The biphasic effect observed in the present study may also result from the complex dose-response relationship among ROS, cell proliferation, and cell viability. ROS are involved in cellular processes as diverse as proliferation, and cell death (Pervaiz and Clement, 2002). A growing body of evidence suggests that ROS, such as superoxide anions and hydrogen peroxide, function as intracellular second messengers involved in cellular signaling and, thus, can influence the growth as well as the death of the cell (Finkel, 1998; Clement and Pervaiz, 1999). In fact, it is well described by several cell models, including fibroblasts, that ROS exert a biphasic effect on cell growth (Murrell et al., 1990; Los et al., 1995; Schafer et al., 1996). As in the case of our previous study with paraquat on HeLa cells (Seve et al., 1999), lower doses increase proliferation and higher doses lead to cell death by apoptosis or necrosis (Buttke and Dandstrom, 1994). In addition, cultured fibroblasts were reported to release their own free radicals (Murell et al., 1990). Their proliferation was inhibited when endogenous ROS were inhibited, whereas the effect of exogenous ROS was biphasic. The data obtained in the present study also showed the occurrence of oxidative stress in fibroblast cell proliferation. Exposure of fibroblast cultures to 75 mg/l CPFX for 48 h induced a significant level of LP and a marked decrease in intracellular GSH. These observations were further supported by the data obtained with vitamin E pretreatment of cells and were in good agreement with our previous in vivo results obtained in CPFX-treated rats (Hincal and Taskin, 1995).
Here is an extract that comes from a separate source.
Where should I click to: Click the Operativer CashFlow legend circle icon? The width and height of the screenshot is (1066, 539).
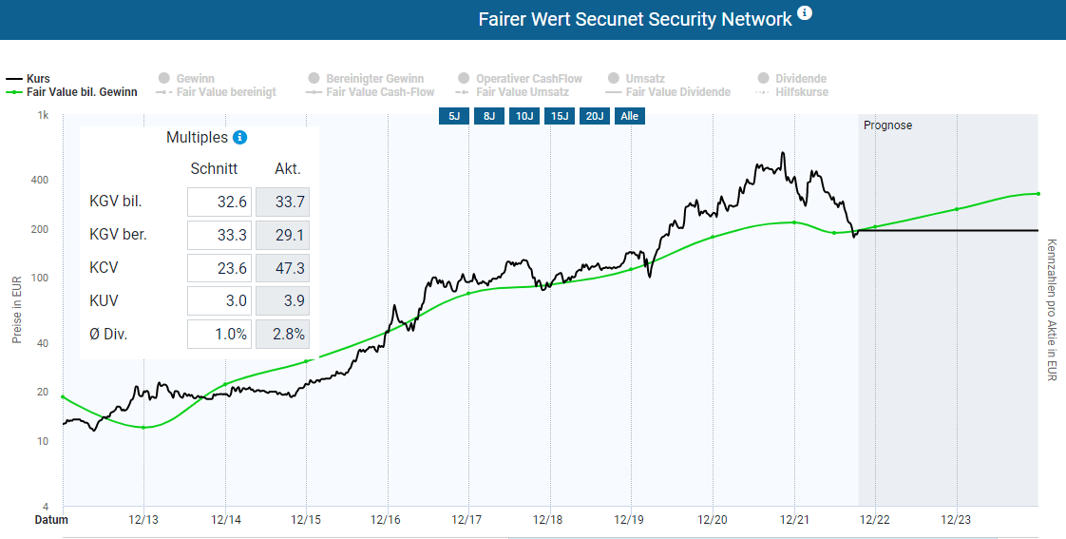click(x=464, y=78)
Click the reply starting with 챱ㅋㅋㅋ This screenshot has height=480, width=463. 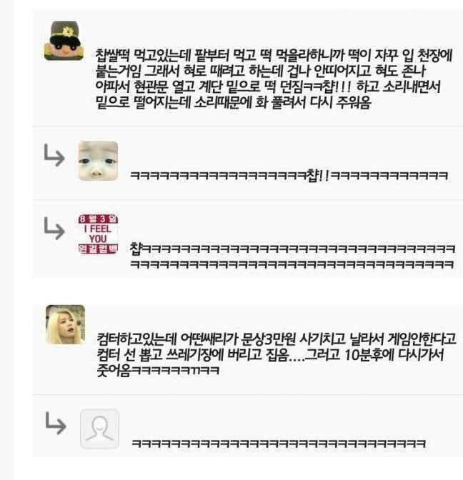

Considering the aforementioned facts and arguments, the overall interpretation of the results of the present study might be as follows. If fibroblasts need a certain level of ROS to proliferate, and if CPFX not only interferes with mtDNA replication, but also introduces ROS into the system, there might be a certain point at which a sensitive balance is established. Cell doubling time of fibroblasts is 22 h (Baudhuin, 1975), hence, when fibroblasts are exposed to 75 mg/l CPFX for 48 h, two full cell doublings may occur and the extent of dilution in the cellular content of mtDNA might reach a critical point that is not sufficient to sustain the cell growth. However, the level of ROS induced by higher concentrations (≥100 mg/l) of CPFX might compensate for the effect of such a level of loss in mtDNA and, hence, the cells continue to grow. In fact, when exposure time was increased to 72 h, the cell viability and growth was affected starling with doses over 25 mg/l and continued to decrease in a dose-dependent manner. Therefore, more than one biochemical effect, such as oxygen radicals, and mitochondrial loss might be responsive at different doses for the cytotoxicity of CPFX, and the juxtaposition of these mechanisms might result in the biphasic aspect of the survival curves. Nevertheless, further studies combining mtDNA and ROS measurements at different time points and concentrations are needed for making a precise conclusion.

Free radical production due to exogenous chemicals occurs either during the direct redox cycling of the compound or metabolization by cytochrome P450. For CPFX, it is possible that the generation of ROS may occur during its oxidative metabolism (Sörgel, 1989). In fact, in our recent study performed with hepatic rat microsomes, we observed the induction of free radical production by CPFX, which was inhibited completely by a cytochrome P450 inhibitor, SKF525A (Gürbay et al., 2001).

The results we obtained for antioxidant enzymes were not conclusive, and it appears that the effect of CPFX at this dose level and time period was not enough to produce any significant changes in the antioxidant enzyme activities.

In conclusion, CPFX exerted a hormetic-like dose-response in normal human fibroblast cell cultures. The biphasic effect of CPFX possibly resulted from the complex dose-dependent relationships among ROS, cell proliferation, and cell viability, as well as a selective depletion of mtDNA through an interference with mitochondrial topoisomerase type II–like activity.